AgentSkillsCN

openclaw-ledger

为代理会话构建防篡改的审计追踪机制。以加密校验的方式,将工作空间的每一次变更以哈希链形式记录下来。精确掌握每次改动的内容与时间,一旦发现记录被篡改,即可迅速定位并追溯源头。免费预警层——如需进一步强化冻结、取证与链式恢复功能,可升级至 openclaw-ledger-pro。

SKILL.md
--- frontmatter
name: openclaw-ledger
description: "Tamper-evident audit trail for agent sessions. Hash-chained logs of workspace changes with cryptographic verification. Know exactly what changed, when, and detect if anyone altered the record. Free alert layer — upgrade to openclaw-ledger-pro for freeze, forensics, and chain restoration."
user-invocable: true
metadata: {"openclaw":{"emoji":"📒","requires":{"bins":["python3"]},"os":["darwin","linux","win32"]}}

OpenClaw Ledger

Tamper-evident audit trail for agent workspaces. Every workspace change is recorded in a hash-chained log — if anyone alters an entry, the chain breaks and you know.

The Problem

Agents modify files, execute commands, install skills — and leave no verifiable record. If something goes wrong, you can't trace what happened. If logs exist, nothing proves they haven't been altered after the fact.

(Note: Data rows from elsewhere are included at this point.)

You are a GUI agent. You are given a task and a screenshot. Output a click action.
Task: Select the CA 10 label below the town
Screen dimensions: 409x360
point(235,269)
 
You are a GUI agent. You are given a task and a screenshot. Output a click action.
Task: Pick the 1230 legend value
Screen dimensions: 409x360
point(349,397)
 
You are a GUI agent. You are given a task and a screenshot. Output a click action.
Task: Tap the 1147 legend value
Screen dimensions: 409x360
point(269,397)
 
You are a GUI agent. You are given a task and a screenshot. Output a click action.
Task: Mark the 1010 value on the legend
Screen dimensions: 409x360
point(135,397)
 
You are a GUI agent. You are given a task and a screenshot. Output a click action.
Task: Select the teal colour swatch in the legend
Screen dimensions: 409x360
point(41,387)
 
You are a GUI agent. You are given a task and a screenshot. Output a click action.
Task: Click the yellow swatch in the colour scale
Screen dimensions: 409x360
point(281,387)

Need automated forensics? Upgrade to openclaw-ledger-pro for freeze, forensics, and chain restoration.

Commands

Initialize

Create the ledger and snapshot current workspace state.

bash
python3 {baseDir}/scripts/ledger.py init --workspace /path/to/workspace

Record Changes

Snapshot current state and log all changes since last record.

bash
python3 {baseDir}/scripts/ledger.py record --workspace /path/to/workspace
python3 {baseDir}/scripts/ledger.py record -m "Installed new skill" --workspace /path/to/workspace

Verify Chain

Verify the hash chain is intact — no entries tampered with.

bash
python3 {baseDir}/scripts/ledger.py verify --workspace /path/to/workspace

View Log

Show recent ledger entries.

bash
python3 {baseDir}/scripts/ledger.py log --workspace /path/to/workspace
python3 {baseDir}/scripts/ledger.py log -n 20 --workspace /path/to/workspace

Quick Status

bash
python3 {baseDir}/scripts/ledger.py status --workspace /path/to/workspace

How It Works

Each entry contains:

  • Timestamp
  • SHA-256 hash of the previous entry
  • Event type and data (file changes, snapshots)

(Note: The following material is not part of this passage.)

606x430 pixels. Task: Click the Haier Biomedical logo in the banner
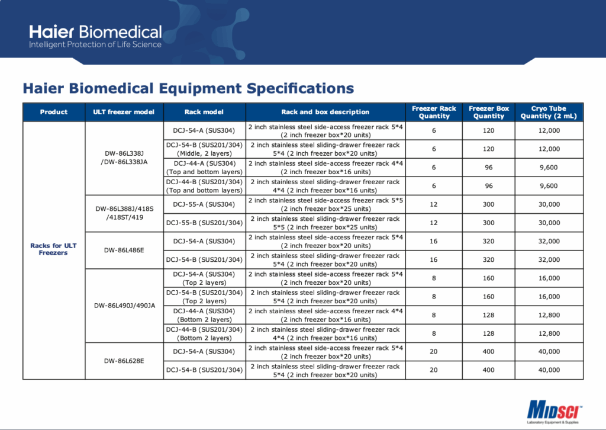click(x=95, y=32)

If any entry is modified, inserted, or deleted, the hash chain breaks and verify detects it.

Exit Codes

  • 0 — Clean / chain intact
  • 1 — No ledger or minor issues
  • 2 — Chain tampered / corrupt entries

No External Dependencies

Python standard library only. No pip install. No network calls. Everything runs locally.

Cross-Platform

Works with OpenClaw, Claude Code, Cursor, and any tool using the Agent Skills specification.